Don Martin: Without a quick resolution to their leadership crisis, the Greens will fade away
From the hospital bed where she is having a knee replacement, former leader Elizabeth May must be requiring extra medication to keep her blood pressure down as she watches her beloved Green Party implode.
The threatened reign of successor Annamie Paul is the most bizarre, messy and unfortunate political drama among many raging on Parliament Hill as MPs prepare for what sounds like an election campaign launch in late summer.
Ironically, a Green Party built on a crusading mandate to save an overheating planet is suffering internal combustion over another Middle East spat, which had been calmed down, at least until incendiary balloons started flying yesterday, by Israel and Hamas itself.
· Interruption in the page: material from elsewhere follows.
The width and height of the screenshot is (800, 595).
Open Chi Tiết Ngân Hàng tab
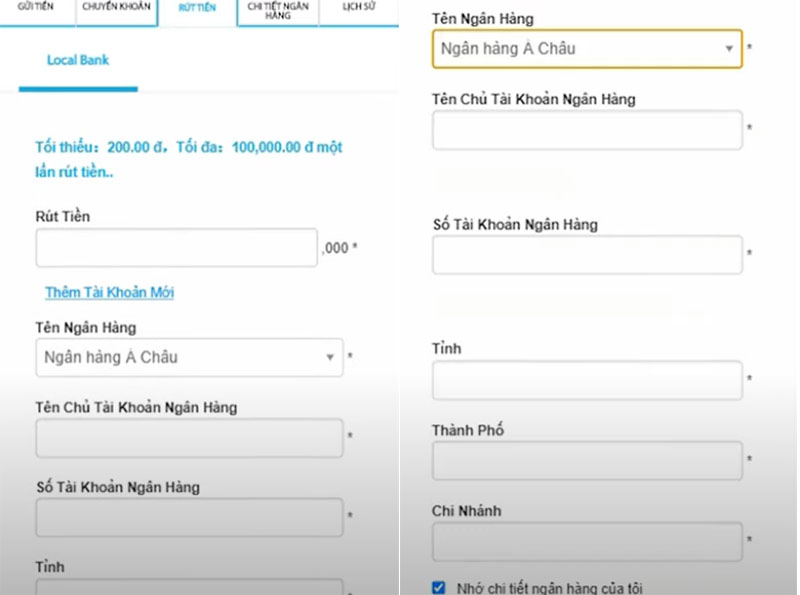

Yet that faraway feud seems to be at the heart of a Canadian party meltdown after pro-Palestinian Green MP Jenica Atwin quit to join the Liberals last week, this after the top aide of her pro-Israel leader attacked her “appalling anti-Semitism” and vowed to defeat her in the next election. Honestly, you couldn’t make this stuff up.
But that was just the beginning of this sordid drama as the Green Party’s national council this week gave Paul five weeks to denounce that aide, this before going all-out to attack her ‘autocratic attitude" "hostile superiority" and “aggressive monologues”, not to mention multiple failures of leadership in style and conduct.
You get the idea. Ouch. When even the minority of a party’s national governing council delivers that sort of furious tirade against their own leader’s behaviour after just eight months on the job, there’s serious trouble ahead. I’ve never seen anything like it before.
After her rebuttal news conference on Wednesday, you’d have to conclude the primary cause of Paul’s misfortune is Paul herself.
Too harsh? Let me count the ways.
To insist that the reaction by a majority of her own governing council, a group now decimated by resignations to the point of having no representatives east of Ontario, is rooted in prejudicially rejecting her as a black, Jewish, female leader seems incompatible with the attitude of Green members who, in my experience, tend to be the most inclusive of all political activists.
And to denounce their views as sexist and racist while refusing to discuss specifics raises questions about her handling of this existential crisis.
Meanwhile, she still refuses to condemn her former aide’s unfathomable attack on the party’s MPs over Middle East politics, surely knowing this must be done if she wants to remain as leader.
Then there was her declaration that the Green Party’s core priority is the transformation to diversity that she personifies. This apparently overshadows the party’s founding purpose, which is to advocate for ways to contain the damage of climate change, to foster the green economy and to advocate for cool-down planetary repairs.
It all seems hard to accept that a few individual prejudices are behind serious internal allegations of lousy leadership made by those who have seen her up close.
After all, we’re probably three months from an election. For determined Green supporters to toss out their leader at this stage is to accept their party’s death sentence at the polls.
What’s also concerning was how Paul revealed a startling disconnect from how things operate in the dirty world of politics at her news conference.
She denounced the Liberals for not being Green allies and being “hellbent” on winning a majority. What on Earth gave her the impression the Liberals and Greens were allies? Politics is a blood sport and winning an election, preferably with a majority mandate, is all that matters. With the Greens as an obstacle to Liberal majority ambitions, the gloves are off in their anything-goes bid for a knockout.
Mix together the council’s caustic views of their leader’s performance and the election-eve deadline for her to show behavioural remorse in order to avoid an ouster with that oh-so-strange news conference and you have the time-lapse of a political train wreck with no sign of survivors.
Annamie Paul could’ve and should’ve been the best thing to happen to the Green Party of Canada since the Arctic started melting and climate change became an urgent political priority.
Her racial and religious diversity as a woman leader are dream assets, not electoral liabilities, to inclusive-welcoming voters.
And the current electoral dynamics favoured her as a fresh-faced ballot box alternative as Justin Trudeau’s optics-only act grows stale, Conservative Leader Erin O’Toole’s leadership fails to gel into wider electoral approval and NDP leader Jagmeet Singh’s campaign for government-provided everything-for-everyone positions become tiresome.
In a vote where “none of the above” sentiment about the major federal parties appears set to become widespread, the Greens under calm, competent, adult supervision may well have made scored gains.
But no more.
The overarching impression from the last two weeks is one of seriously-flawed leadership over a two-seats-and-falling, internally-fractured Green Party which will, unless things improve very quickly, need more than Elizabeth May campaigning on two good knees to carry it back.
That's the bottom line.
Correction
An earlier version of this story suggested the majority of the party’s governing council delivered a tirade. Instead, it was a minority.